We note that before Rule 32.4 was amended on October 31, 2000, effective December 1, 2000, it had provided that the trial court was required to appoint counsel for an indigent defendant "[u]pon the filing of [the] first notice . . . in a non-capital case, or the second or subsequent notice in a non-capital case which, for the first time, raises a claim of ineffective assistance of counsel. . . ." 198 Ariz. CXV. By eliminating the last sentence and replacing it with "timely or first," and defining "timely" in subsection (a) to include the pleading defendant's second postconviction proceeding, the supreme court limited the circumstances in which a defendant must be appointed counsel. The effect of this amendment is to encourage non-pleading defendants to raise claims of ineffective assistance of trial or appellate counsel in the first post-conviction proceeding, rather than any successive proceeding, and similarly to encourage pleading defendants to raise claims of ineffective assistance of Rule 32 of-right counsel in the second post-conviction proceeding, which was precisely the purpose for which that second proceeding was designed.
¶ 23 To the extent the comment is inconsistent with the rule with respect to pleading defendants, we need not rely on it because the rule's language is clear and unambiguous. See State v. Canaday, 119 Ariz. 335, 336, 580 P.2d 1189, 1190 (1978) (clear language of Rule 17.6, Ariz. R.Crim. P., governs when defendants admit prior conviction for purposes of increasing punishment and as element of offense, despite comment that rule "applies only to prior offenses which are an element of the crime"); see also Ariz. R.Crim. P. 17.6 cmt. Moreover, comments, like notes and section headings, "do not constitute substantive portions of the Rules of Criminal Procedure." State v. Bernecker, 164 Ariz. 200, 201, 791 P.2d 1083, 1084 (App. 1990). We follow the language of the rule, not what appears to be an inconsistent comment as applied to pleading defendants.
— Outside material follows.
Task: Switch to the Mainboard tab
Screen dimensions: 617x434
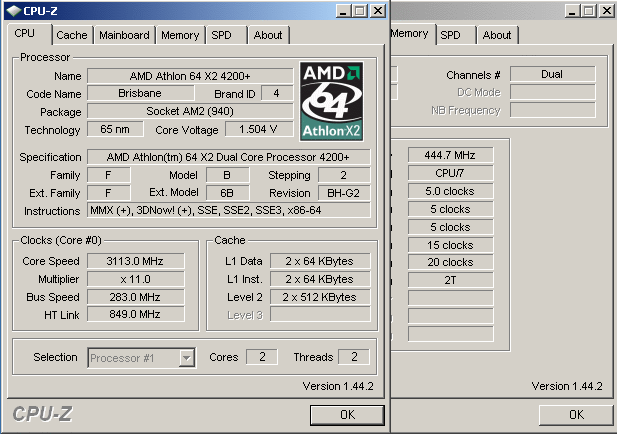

¶ 24 Again, as discussed above, our supreme court repeatedly has clarified in this context that, for a pleading defendant, the first post-conviction petition is the procedural equivalent of a first appeal. See Pruett, 185 Ariz, at 131, 912 P.2d at 1360. For pleading defendants, a timely second post-conviction proceeding raising a claim of ineffective assistance of Rule 32 counsel in the first post-conviction proceeding is the procedural equivalent of a first post-conviction proceeding commenced by a non-pleading defendant who wishes to raise a claim of ineffective assistance of appellate counsel. Id.
¶ 25 We conclude the respondent judge abused his discretion in denying Osterkamp's initial request for counsel and denying his motion for reconsideration. See Ariz. R.P. Spec. Actions 3(c) (special action relief may be granted when respondent judge abused discretion). Because the respondent did not have the discretion to deny Osterkamp counsel in his second proceeding, he erred as a matter of law. Granting special action relief, we vacate the respondent's ruling and direct him to appoint counsel in the underlying post-conviction proceeding.
We note that, even if the decision were discretionary, given the pleading defendant's right to the effective assistance of counsel in the first of-right proceeding, we would regard the denial of counsel here an abuse of that discretion and would, in any event, grant special action relief.
CONCURRING: PETER J. ECKERSTROM and VIRGINIA C. KELLY, Judges.